Y también Iride, claro, que nos quiso
hacer creer que se llamaba Gonzalo pero que ahora sabemos que sí,
que se llama Iride y que escribe mejor de lo que él o ella mism#
jamás podrá llegar a advertir o imaginar;
o Vade Retro, que hoy no está afónico
pero que no va a leer porque no le sale de los cojones, aunque eso
signifique no vender ningún puto libro, que no va a leer como un
antiDalí que defeca sobre el símbolo del dólar, como alguien que
sabe que lo mejor para acabar con un buen texto literario es conocer
a su autor;
y Gema, claro, Gema, que se hace una
marca en las bragas cada vez que provoca una erección recitando,
Gema, que vive como una borderline del otro lado;
y Carmen, que no sabía que escribe
poesía pero que la escribe, la escribe con la incertidumbre
necesaria (sí, porque hace falta incertidumbre, porque amamantamos
el embrión de la duda con el amor de una madre con síndrome de
Munchausen porque sabemos que las grandes certezas han sido las
progenitoras de todas las guerras);
o Inés –de la Higuera– a la que
todos abrazamos cada vez como si fuese la última, Inés, que me
plagiaste un poema;
o Lluïsa, que escribe en su propia
lengua (a veces literalmente);
o Loro, que está dispuesto a consumirse
como el papel de un cigarro o como un paquete de Literamita o
Dinatura bajo la fuerza destructora de una llama, con tal de seguir
luchando un día más;
y Luis, claro, aquel cuya voz hace ley,
aquel que leerá para todos nosotros la nueva constitución el día
en que aceptemos al fin que para escribirla primero nos tenemos que
arrancar los ojos;
o Inés –Merello–, que está
dispuesta a leerse todos los libros de Bordieu y Calinescu con tal de
no aceptar su trágico destino de poeta;
y José Ilarraz, claro, cuyo enorme
talento está encerrado en un sólo poema...
y Batania, y
Pepe Ramos, y Pablo Cortina, y Olaia Pazos y cada uno de vosotros y
cada uno de todos ellos.
Me están empezando a flaquear las
hechuras del alma pero tranquilos, nadie me verá llorar.

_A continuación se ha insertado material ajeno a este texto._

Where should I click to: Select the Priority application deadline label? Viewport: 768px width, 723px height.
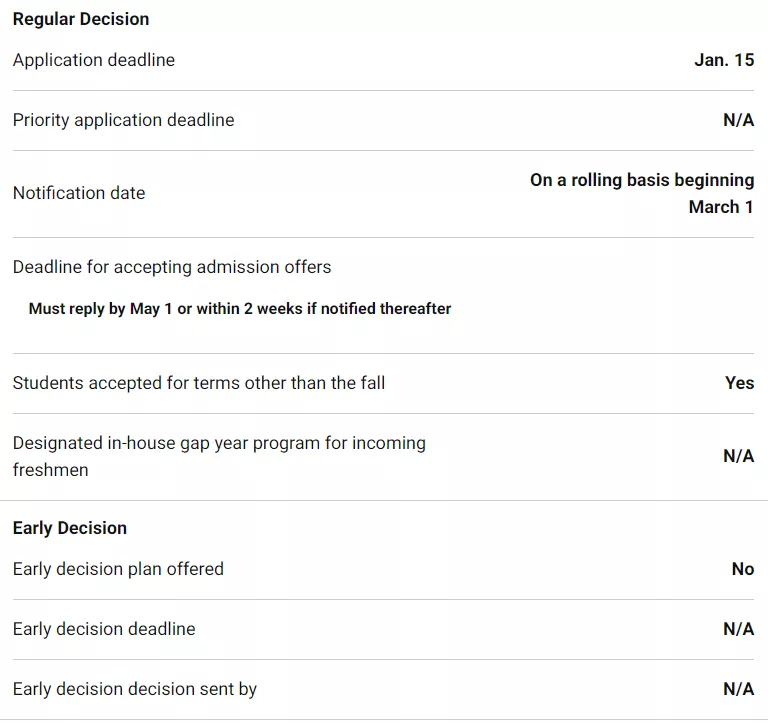coord(123,120)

Somos y somas –nos guste o no– el futuro de la literatura, que es
como decir el futuro del mundo. Y el mundo está hecho de palabras
(supongo que eso ya lo sabíais). Por eso, hemos decidido elegir las mejores,
no las que más nos gustan sino las mejores, las que rebotan más
lejos cuando las lanzas contra una pared o las que una vez
traspasaron un horizonte de sucesos y han vuelto. Sólo ésas valen.
Palabras como perenne, no como élitro; como helipuerto,
no como frontispicio; como lluvia, y no como
clorofluorocarbonos. Empiezo a recordarme a mí mismo al Predicador.
¿¡Dónde estás, Predicador!? ¿Estás llenando el mundo de
palabras?
Pero ya basta. ¿Por qué me dejáis
construir una ciudad en vuestros tímpanos?
Hacer literatura es hacer mundo. Os paso la palabra.